James Webb Telescope
About
Overview
Launched in 2021, the James Webb Space Telescope is the largest and the most powerful space telescope ever built by NASA. It is equipped with high-resolution infrared instruments, a giant golden mirror and sunshield, allowing us to view old, distant and faint objects.
Mission objectives
- Observe into the farthest reaches of the known universe
- Search for the first stars after the big bang
- Search for potential life on distant planets
- Study our own solar system and distant ones
- better understand how planets, stars and galaxies are born and evolve over time
Features
- Golden mirror: Webb has a 6.5 meter-diameter gold coated beryllium primary mirror, made up of 18 separate hexagonal mirrors.

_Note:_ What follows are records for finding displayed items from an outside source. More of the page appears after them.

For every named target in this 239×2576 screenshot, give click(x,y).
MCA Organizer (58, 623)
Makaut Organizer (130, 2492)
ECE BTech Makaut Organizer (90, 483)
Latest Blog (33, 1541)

- Sunshield: Because of the suns intense heat, Webb has a sunshield about the size of Three yellow school buses to protect the sensitive instruments.
- Instruments: Webb has four scientific instruments onboard
- NIRCam (Near Infrared Camera) is an infrared imager
- NIRSpec (Near Infrared Spectrograph) performs spectroscopy over the same wavelength range
- MIRI (Mid-Infrared Instrument) measures the mid-to-long-infrared wavelength length
- FGS/NIRISS (Fine Guidance Sensor and Near Infrared Imager and Slitless Spectrograph), stabilizes the line-of-sight of the observatory during science observations.
- High frequency radio transmitter: To communicate and transmit data back to Earth

Location
Webb is located in a point of space know as Lagrange 2, or L2 for short. L2 is located 1.5 million kilometers behind the earth, away from the sun.
The reason for choosing this location is because it has an unobstructed view for Webb to look deep into space. It is an extremely stable location where Webb will continuously be aligned with the earth and have stable temperatures. Finally because L2 remains fixed relative to the earth, it will have constant communication with no black out periods.